30 Karim Diab was politically aligned with Sunni leader Saad Hariri and is the son of the coordinator of the Future Movement at the time Salim Diab.
A fourth element to take into consideration was the familiarity of research participants with anthropological research and their past experiences with inquiring visitors. Within a community that was little researched, my interest in the club and my research participants’
experiences and perspectives were a source of pride for many. Most fans were eager to speak to me about the club they cherished despite not fully comprehending what it was I was attempting to do. My role approximated to that of others they knew, like reporters and filmmakers. I was often introduced by them as a journalist, who as one fan expressed it ‘has been trying for two years to do a reportage about Nejmeh’. My presence reinforced for them the value of the club; it was worthy of research and documentation.
The above are but a few of many examples of the web of relations that I was entangled in, and they show some of the factors which influenced both my access to the field and perceptions of my role within it. These examples support Crossa’s affirmation of the importance of the ‘relational aspect of a researcher’s position’, or ‘how researchers’
identities are shaped by multiple mobile and flexible relations and how that makes a difference to the research process.’ (2012: 115).

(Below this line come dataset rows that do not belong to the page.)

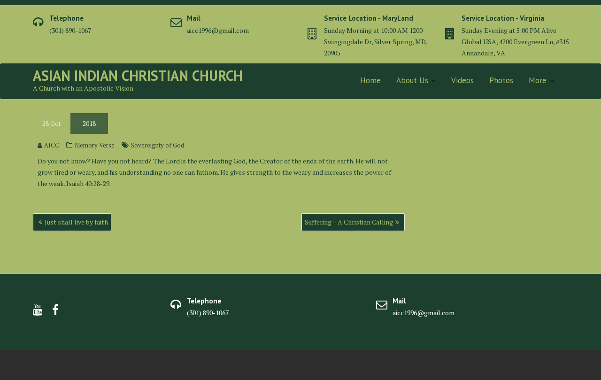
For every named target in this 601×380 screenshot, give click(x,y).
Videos (462, 80)
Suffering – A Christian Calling (349, 221)
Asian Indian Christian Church (138, 75)
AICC (51, 145)
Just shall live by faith (76, 221)
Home (370, 80)
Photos (501, 80)
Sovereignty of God (157, 145)
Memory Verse (95, 145)
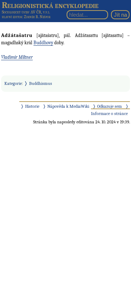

I was perceived by some as insider, a Beiruti, Lebanese, Arab, who was assumed to share similar world views and beliefs, while for others I was also an outsider to the world of football, a Palestinian, an academic, a woman, and a member of a higher social class. There was no one role that was assigned to me unanimously by all research participants nor one that lasted for the duration of my fieldwork. The implications of my many supposed roles and perceptions varied from one research participant to another as I worked across various social classes as well as different political and sectarian affiliations. Bearing in mind anthropology’s reflexive tradition, I was constantly engaged in negotiation and reflection both on these roles themselves and on the influence they exerted over the ways I perceived the context within which I was doing research.